This works for me, and verified no memory leaks with valgrind.

#include <openssl/bio.h>
#include <openssl/evp.h>
#include <cstring>
#include <memory>
#include <string>
#include <vector>

#include <iostream>

namespace {
struct BIOFreeAll { void operator()(BIO* p) { BIO_free_all(p); } };
}

std::string Base64Encode(const std::vector<unsigned char>& binary)
{
    std::unique_ptr<BIO,BIOFreeAll> b64(BIO_new(BIO_f_base64()));
    BIO_set_flags(b64.get(), BIO_FLAGS_BASE64_NO_NL);
    BIO* sink = BIO_new(BIO_s_mem());
    BIO_push(b64.get(), sink);
    BIO_write(b64.get(), binary.data(), binary.size());
    BIO_flush(b64.get());
    const char* encoded;
    const long len = BIO_get_mem_data(sink, &encoded);
    return std::string(encoded, len);
}

// Assumes no newlines or extra characters in encoded string
std::vector<unsigned char> Base64Decode(const char* encoded)
{
    std::unique_ptr<BIO,BIOFreeAll> b64(BIO_new(BIO_f_base64()));
    BIO_set_flags(b64.get(), BIO_FLAGS_BASE64_NO_NL);
    BIO* source = BIO_new_mem_buf(encoded, -1); // read-only source
    BIO_push(b64.get(), source);
    const int maxlen = strlen(encoded) / 4 * 3 + 1;
    std::vector<unsigned char> decoded(maxlen);
    const int len = BIO_read(b64.get(), decoded.data(), maxlen);
    decoded.resize(len);
    return decoded;
}

int main()
{
    const char* msg = "hello";
    const std::vector<unsigned char> binary(msg, msg+strlen(msg));
    const std::string encoded = Base64Encode(binary);
    std::cout << "encoded = " << encoded << std::endl;
    const std::vector<unsigned char> decoded = Base64Decode(encoded.c_str());
    std::cout << "decoded = ";
    for (unsigned char c : decoded) std::cout << c;
    std::cout << std::endl;
    return 0;
}

Compile:

g++ -lcrypto main.cc

Output:

encoded = aGVsbG8=
decoded = hello

So many horrible C code examples with buffers and malloc(), what about using std::string properly on this C++ tagged question?

#include <openssl/bio.h>
#include <openssl/evp.h>
#include <openssl/buffer.h>
#include <string>

std::string base64_encode(const std::string& input)
{
    const auto base64_memory = BIO_new(BIO_s_mem());
    auto base64 = BIO_new(BIO_f_base64());
    base64 = BIO_push(base64, base64_memory);
    BIO_write(base64, input.c_str(), static_cast<int>(input.length()));
    BIO_flush(base64);
    BUF_MEM* buffer_memory{};
    BIO_get_mem_ptr(base64, &buffer_memory);
    auto base64_encoded = std::string(buffer_memory->data, buffer_memory->length - 1);
    BIO_free_all(base64);
    return base64_encoded;
}

I like mtrw's use of EVP.

Below is my "modern C++" take on his answer without manual memory allocation (calloc).
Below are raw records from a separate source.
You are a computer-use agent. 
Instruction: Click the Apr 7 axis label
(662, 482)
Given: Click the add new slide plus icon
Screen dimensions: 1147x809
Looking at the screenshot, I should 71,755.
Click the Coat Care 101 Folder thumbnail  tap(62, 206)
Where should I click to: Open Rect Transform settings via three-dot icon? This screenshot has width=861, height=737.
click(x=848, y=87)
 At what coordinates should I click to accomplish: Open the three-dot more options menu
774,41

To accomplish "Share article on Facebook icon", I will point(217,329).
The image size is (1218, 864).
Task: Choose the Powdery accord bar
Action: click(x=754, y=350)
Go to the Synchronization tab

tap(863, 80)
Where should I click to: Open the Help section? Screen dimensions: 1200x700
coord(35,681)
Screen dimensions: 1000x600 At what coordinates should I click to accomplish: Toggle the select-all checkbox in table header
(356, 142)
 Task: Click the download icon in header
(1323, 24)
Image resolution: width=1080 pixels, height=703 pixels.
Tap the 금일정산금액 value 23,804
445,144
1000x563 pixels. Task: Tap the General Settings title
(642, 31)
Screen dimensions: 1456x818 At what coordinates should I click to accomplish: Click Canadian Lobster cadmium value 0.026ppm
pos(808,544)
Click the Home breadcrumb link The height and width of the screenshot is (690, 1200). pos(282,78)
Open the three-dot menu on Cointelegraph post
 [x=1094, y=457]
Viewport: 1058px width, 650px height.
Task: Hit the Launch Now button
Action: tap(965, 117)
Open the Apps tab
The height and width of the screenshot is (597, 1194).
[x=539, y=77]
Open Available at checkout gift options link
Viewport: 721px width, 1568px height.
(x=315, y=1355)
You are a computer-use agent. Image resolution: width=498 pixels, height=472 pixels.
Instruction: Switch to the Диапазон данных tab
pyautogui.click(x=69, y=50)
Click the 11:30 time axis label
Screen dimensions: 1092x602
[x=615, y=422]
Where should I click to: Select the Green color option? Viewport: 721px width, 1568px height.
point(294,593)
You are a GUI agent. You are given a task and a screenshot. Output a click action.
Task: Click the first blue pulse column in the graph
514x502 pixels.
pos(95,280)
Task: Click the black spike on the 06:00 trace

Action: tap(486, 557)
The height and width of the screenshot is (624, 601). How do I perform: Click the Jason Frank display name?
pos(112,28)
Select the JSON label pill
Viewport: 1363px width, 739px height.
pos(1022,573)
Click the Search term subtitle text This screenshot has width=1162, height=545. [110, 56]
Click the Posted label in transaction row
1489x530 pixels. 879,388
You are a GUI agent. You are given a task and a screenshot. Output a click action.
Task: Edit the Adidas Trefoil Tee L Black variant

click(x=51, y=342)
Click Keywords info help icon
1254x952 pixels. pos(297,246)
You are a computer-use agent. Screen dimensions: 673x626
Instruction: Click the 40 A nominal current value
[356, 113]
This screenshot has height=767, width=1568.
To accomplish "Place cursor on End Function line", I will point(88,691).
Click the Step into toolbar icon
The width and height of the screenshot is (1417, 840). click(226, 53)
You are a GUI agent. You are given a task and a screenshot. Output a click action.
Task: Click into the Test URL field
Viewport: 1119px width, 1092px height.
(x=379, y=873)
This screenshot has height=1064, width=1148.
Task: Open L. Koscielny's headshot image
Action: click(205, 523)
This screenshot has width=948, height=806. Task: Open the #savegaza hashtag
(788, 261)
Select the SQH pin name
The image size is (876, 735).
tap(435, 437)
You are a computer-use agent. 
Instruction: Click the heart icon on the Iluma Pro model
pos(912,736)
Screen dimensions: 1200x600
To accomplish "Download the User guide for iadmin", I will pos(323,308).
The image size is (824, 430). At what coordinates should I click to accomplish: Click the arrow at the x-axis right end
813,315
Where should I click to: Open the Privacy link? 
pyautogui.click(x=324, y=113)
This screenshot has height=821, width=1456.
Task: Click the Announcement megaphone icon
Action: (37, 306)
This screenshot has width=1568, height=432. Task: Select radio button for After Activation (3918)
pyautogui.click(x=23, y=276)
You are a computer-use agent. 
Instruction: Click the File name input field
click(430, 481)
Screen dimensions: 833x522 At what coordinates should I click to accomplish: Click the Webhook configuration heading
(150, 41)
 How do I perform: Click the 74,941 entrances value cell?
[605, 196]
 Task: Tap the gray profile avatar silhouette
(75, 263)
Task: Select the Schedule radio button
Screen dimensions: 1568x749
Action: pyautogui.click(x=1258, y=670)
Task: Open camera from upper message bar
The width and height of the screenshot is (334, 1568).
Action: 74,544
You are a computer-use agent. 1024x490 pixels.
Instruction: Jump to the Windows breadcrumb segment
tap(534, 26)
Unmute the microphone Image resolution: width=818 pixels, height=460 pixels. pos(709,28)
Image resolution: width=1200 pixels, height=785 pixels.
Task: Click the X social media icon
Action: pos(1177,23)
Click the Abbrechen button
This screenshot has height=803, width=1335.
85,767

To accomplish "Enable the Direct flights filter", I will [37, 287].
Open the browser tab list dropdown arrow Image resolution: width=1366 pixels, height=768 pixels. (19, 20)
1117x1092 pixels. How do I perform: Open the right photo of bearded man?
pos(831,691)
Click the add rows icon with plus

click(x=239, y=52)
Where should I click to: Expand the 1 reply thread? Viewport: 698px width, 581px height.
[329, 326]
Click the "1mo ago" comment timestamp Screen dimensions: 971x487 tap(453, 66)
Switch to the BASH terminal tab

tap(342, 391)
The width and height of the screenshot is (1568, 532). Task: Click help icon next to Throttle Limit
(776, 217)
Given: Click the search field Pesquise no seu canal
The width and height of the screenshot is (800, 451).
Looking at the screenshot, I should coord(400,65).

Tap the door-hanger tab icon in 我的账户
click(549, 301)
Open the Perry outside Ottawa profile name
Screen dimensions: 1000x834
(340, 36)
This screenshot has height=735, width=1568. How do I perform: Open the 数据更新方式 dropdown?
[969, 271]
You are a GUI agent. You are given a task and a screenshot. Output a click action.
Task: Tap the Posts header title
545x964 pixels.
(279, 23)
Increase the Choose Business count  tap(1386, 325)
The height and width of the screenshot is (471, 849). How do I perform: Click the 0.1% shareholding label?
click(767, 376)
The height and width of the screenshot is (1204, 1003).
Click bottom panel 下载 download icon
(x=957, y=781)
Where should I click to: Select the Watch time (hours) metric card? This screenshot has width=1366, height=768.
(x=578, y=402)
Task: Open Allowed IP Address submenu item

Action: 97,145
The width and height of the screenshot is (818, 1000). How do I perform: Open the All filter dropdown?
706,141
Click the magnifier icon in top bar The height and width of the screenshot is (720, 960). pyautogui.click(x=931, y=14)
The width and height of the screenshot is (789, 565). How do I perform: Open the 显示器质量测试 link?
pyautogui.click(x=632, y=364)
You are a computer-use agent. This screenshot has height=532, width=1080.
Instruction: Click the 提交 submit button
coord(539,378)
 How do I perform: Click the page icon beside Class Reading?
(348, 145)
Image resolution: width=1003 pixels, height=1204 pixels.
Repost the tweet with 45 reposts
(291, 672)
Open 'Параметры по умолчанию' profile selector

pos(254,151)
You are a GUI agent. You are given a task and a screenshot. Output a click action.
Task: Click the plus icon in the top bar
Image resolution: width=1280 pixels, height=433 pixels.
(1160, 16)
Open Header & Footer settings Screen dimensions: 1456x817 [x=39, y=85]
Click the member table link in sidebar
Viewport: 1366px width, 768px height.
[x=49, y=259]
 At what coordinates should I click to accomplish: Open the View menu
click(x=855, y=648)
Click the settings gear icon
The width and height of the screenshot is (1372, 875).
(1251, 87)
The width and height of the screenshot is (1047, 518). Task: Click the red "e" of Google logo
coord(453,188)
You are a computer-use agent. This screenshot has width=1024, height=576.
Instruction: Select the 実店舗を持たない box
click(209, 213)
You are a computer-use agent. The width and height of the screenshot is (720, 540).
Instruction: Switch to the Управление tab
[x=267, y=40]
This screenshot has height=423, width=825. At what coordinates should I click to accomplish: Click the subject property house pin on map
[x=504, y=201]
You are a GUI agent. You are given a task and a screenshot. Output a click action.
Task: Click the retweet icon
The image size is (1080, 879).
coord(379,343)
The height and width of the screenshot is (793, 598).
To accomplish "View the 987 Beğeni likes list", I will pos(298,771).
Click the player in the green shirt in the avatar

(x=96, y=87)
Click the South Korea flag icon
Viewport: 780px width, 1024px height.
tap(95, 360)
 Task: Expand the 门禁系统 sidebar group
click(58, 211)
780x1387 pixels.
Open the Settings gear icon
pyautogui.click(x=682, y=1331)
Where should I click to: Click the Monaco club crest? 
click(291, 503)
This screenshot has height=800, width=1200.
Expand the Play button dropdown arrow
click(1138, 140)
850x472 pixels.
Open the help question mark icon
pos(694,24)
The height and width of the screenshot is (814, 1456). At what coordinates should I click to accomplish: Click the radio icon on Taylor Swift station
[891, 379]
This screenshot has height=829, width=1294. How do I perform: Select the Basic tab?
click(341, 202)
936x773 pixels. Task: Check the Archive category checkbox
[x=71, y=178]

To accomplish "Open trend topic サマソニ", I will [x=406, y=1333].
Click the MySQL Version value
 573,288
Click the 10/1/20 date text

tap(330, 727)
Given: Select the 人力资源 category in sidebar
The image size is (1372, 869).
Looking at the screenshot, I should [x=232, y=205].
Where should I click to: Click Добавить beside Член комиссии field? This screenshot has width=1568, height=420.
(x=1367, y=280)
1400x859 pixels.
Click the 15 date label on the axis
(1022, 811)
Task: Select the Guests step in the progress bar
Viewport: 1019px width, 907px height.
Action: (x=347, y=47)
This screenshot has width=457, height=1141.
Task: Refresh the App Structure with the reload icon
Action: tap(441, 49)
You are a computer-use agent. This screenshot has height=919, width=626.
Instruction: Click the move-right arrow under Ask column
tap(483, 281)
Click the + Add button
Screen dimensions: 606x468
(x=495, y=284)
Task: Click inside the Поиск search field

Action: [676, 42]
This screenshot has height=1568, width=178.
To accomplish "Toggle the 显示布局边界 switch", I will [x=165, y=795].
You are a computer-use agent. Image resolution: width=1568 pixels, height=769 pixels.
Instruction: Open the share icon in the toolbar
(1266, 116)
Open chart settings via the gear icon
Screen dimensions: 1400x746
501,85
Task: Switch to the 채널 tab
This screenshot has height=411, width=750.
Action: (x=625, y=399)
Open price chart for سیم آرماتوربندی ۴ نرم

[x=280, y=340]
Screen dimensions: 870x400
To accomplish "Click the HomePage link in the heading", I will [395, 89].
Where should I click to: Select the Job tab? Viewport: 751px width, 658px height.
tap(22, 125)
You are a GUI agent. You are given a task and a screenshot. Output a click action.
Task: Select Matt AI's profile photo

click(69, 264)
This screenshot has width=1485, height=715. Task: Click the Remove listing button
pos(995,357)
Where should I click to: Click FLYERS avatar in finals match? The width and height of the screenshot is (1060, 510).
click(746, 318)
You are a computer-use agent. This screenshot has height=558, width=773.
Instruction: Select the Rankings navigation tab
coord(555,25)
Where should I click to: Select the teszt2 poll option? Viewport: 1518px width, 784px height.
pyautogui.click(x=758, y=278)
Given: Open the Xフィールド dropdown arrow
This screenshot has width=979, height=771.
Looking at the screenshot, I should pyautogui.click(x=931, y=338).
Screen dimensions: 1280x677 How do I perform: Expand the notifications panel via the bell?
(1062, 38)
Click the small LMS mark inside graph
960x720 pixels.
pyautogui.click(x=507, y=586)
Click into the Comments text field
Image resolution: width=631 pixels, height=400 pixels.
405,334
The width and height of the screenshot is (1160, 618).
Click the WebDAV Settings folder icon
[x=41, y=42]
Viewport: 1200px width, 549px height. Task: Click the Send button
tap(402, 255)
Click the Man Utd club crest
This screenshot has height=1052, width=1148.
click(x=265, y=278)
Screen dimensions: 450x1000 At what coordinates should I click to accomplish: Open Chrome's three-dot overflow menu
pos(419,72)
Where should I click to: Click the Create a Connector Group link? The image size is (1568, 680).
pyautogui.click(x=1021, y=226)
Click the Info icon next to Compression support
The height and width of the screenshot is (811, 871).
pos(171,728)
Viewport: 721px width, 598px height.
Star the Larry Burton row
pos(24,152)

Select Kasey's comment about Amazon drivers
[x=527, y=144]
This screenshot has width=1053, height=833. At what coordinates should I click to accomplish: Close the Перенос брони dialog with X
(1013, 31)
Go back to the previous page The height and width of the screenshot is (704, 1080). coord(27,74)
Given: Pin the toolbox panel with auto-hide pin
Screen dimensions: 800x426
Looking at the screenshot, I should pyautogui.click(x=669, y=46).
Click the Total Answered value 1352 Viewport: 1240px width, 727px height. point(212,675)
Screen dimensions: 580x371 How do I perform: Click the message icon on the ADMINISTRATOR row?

It will take a std::string but it can easily be overloaded to use raw bytes for example.

#include <openssl/evp.h>

#include <memory>
#include <stdexcept>
#include <vector>


auto EncodeBase64(const std::string& to_encode) -> std::string {
  /// @sa https://www.openssl.org/docs/manmaster/man3/EVP_EncodeBlock.html

  const auto predicted_len = 4 * ((to_encode.length() + 2) / 3);  // predict output size

  const auto output_buffer{std::make_unique<char[]>(predicted_len + 1)};

  const std::vector<unsigned char> vec_chars{to_encode.begin(), to_encode.end()};  // convert to_encode into uchar container

  const auto output_len = EVP_EncodeBlock(reinterpret_cast<unsigned char*>(output_buffer.get()), vec_chars.data(), static_cast<int>(vec_chars.size()));

  if (predicted_len != static_cast<unsigned long>(output_len)) {
    throw std::runtime_error("EncodeBase64 error");
  }

  return output_buffer.get();
}

auto DecodeBase64(const std::string& to_decode) -> std::string {
  /// @sa https://www.openssl.org/docs/manmaster/man3/EVP_DecodeBlock.html

  const auto predicted_len = 3 * to_decode.length() / 4;  // predict output size

  const auto output_buffer{std::make_unique<char[]>(predicted_len + 1)};

  const std::vector<unsigned char> vec_chars{to_decode.begin(), to_decode.end()};  // convert to_decode into uchar container

  const auto output_len = EVP_DecodeBlock(reinterpret_cast<unsigned char*>(output_buffer.get()), vec_chars.data(), static_cast<int>(vec_chars.size()));

  if (predicted_len != static_cast<unsigned long>(output_len)) {
    throw std::runtime_error("DecodeBase64 error");
  }

  return output_buffer.get();
}

There's probably a cleaner/better way of doing this (I'd like to get rid of reinterpret_cast). You'll also definitely want a try/catch block to deal with the potential exception.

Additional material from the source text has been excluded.